State v. Vecchito, No. Fa95 0127688 (Nov. 7, 1995)

1995 Conn. Super. Ct. 12541
CourtConnecticut Superior Court
DecidedNovember 7, 1995
DocketNo. FA95 0127688
StatusUnpublished

This text of 1995 Conn. Super. Ct. 12541 (State v. Vecchito, No. Fa95 0127688 (Nov. 7, 1995)) is published on Counsel Stack Legal Research, covering Connecticut Superior Court primary law. Counsel Stack provides free access to over 12 million legal documents including statutes, case law, regulations, and constitutions.

Bluebook
State v. Vecchito, No. Fa95 0127688 (Nov. 7, 1995), 1995 Conn. Super. Ct. 12541 (Colo. Ct. App. 1995).

Opinion

[EDITOR'S NOTE: This case is unpublished as indicated by the issuing court.]MEMORANDUM OF DECISION RE: MOTION TO DISMISS (#105) FACTS

The plaintiff, State of Connecticut Commissioner of Social Services, brings this action in the form of a motion for appeal from probate wherein the plaintiff claims it is the assignee of support rights of the minor child of the defendant. The facts underlying the appeal are as follows: On May 24, 1994, the probate court, Lawlor, J., issued a decree terminating the parental rights of the defendant, Francis Vecchitto. The plaintiff was not a party to this proceeding nor did it receive notice that the petition to terminate parental rights had been filed. On June 24, 1994, the plaintiff filed a motion with the probate court requesting the court reopen and reconsider the matter and further requesting the appointment of counsel for the minor child.1 The motion for reconsideration and appointment of counsel for the minor child was denied by Judge Lawlor on January 24, 1995. Judge Lawlor issued a decree allowing appeal from probate on February 10, 1995.

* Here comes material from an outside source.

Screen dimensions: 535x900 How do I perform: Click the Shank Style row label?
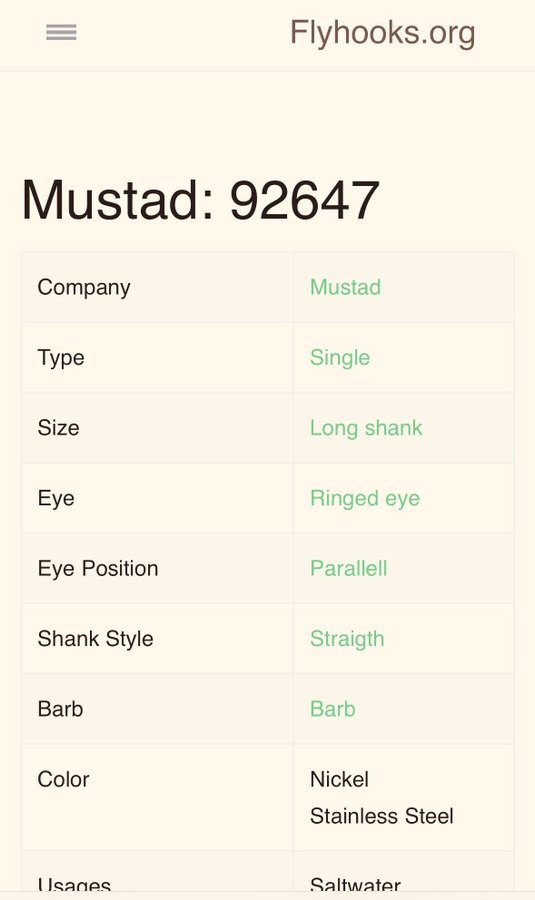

The plaintiff, State of Connecticut Commissioner of Social Services commenced the present appeal by service of process on the defendant, Francis Vecchitto, on March 2, 1995. It is noted at the outset that the writ of summons and attached motion for appeal from probate dated February 10, 1995, and decree allowing appeal from probate were never returned to the superior court, nor were these documents returned to the probate court. The plaintiff again commenced an appeal by service of process on defendant on July 7, 1995. Attached to the writ of summons was a motion for appeal from probate dated June 28, 1995, and the decree allowing appeal from probate issued by Judge Lawlor on February 10, 1995. The motion for appeal from probate was CT Page 12541-A identical to the motion previously submitted on February 10, 1995 and served on March 2, 1995. This second writ of summons with all attachments was returned to the superior court of Waterbury on July 7, 1995.

In the present case the plaintiff alleges that it is the assignee of the support rights of a minor child whose father petitioned for termination of his parental rights. On April 22, 1994, prior to the time of the termination hearing the father, defendant, whose earnings averaged $918 per week, was ordered to pay child support in the amount of $92.50 per week. The petition for termination of parental rights was granted on May 24, 1994, thus terminating the defendant's obligation to pay child support. The plaintiff alleges that it is aggrieved because termination of the defendant's parental rights results in termination of his parental child support obligation to the minor child who is presently on public assistance. The plaintiff further claims that termination of child support obligations would transfer the entire duty to support the minor child to the State. The State also alleges that it was not provided with notice of the termination hearing and thus was not present at the May 24, 1994 hearing. As the assignee, the state alleges that it "has a claim for repayment of state assistance paid out in support of the minor child against said minor child's legally liable relatives." (Appellant's Motion for Appeal from Probate dated June 28, 1995.)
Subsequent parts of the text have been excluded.